(Task statement):
Which lines of the entries contain the word "Given"? Please list them.

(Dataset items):
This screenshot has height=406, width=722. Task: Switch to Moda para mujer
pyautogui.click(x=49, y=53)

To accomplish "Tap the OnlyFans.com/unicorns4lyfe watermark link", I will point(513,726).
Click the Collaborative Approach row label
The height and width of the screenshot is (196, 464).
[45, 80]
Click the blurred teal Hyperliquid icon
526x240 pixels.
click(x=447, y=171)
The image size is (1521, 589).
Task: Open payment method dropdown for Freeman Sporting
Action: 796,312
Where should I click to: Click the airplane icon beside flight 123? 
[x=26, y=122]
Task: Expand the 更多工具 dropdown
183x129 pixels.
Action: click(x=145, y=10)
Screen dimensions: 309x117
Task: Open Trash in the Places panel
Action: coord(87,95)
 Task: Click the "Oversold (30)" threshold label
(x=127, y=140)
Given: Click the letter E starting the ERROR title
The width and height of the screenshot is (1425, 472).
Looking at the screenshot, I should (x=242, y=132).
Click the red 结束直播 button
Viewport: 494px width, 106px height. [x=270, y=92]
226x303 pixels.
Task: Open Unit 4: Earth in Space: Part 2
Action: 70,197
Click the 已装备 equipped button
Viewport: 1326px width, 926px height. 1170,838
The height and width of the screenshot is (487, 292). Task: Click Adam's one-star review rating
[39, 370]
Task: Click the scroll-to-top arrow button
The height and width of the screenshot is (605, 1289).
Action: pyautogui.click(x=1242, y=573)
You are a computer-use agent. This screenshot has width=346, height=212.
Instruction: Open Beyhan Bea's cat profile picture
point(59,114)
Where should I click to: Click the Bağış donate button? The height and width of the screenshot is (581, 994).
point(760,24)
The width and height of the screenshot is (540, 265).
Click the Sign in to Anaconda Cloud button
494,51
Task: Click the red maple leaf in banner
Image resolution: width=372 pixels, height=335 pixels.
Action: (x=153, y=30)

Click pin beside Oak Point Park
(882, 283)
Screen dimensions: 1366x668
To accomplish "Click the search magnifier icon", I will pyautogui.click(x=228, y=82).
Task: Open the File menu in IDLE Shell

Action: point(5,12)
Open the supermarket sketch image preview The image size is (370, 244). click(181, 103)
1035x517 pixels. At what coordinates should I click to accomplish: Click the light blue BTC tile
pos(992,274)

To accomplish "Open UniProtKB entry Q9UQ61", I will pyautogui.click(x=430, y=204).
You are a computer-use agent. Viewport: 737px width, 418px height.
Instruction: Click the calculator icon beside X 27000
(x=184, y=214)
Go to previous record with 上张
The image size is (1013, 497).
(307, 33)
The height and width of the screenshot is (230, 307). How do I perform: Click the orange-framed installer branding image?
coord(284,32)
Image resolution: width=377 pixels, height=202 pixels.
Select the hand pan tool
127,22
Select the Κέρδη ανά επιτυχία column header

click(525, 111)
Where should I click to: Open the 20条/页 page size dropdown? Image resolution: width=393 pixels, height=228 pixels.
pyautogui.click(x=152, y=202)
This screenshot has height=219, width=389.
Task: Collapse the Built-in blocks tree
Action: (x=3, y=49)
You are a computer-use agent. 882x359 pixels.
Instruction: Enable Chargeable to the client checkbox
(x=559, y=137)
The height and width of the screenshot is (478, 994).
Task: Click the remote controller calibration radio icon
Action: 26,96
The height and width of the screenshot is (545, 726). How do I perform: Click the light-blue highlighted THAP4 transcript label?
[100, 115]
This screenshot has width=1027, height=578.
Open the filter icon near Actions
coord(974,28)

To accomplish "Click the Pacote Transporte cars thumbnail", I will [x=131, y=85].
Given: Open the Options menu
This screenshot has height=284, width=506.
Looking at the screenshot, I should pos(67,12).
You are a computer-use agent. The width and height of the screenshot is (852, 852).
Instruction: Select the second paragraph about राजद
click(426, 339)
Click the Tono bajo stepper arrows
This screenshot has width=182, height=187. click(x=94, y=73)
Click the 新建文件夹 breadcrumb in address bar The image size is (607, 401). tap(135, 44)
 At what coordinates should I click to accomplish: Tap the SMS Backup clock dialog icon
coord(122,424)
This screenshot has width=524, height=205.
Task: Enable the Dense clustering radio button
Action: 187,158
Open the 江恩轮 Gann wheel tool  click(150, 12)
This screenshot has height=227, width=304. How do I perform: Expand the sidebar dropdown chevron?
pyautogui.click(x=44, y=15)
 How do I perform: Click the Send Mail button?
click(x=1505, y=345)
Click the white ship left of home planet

(Your response):
Given: Click the letter E starting the ERROR title
Given: Open the Options menu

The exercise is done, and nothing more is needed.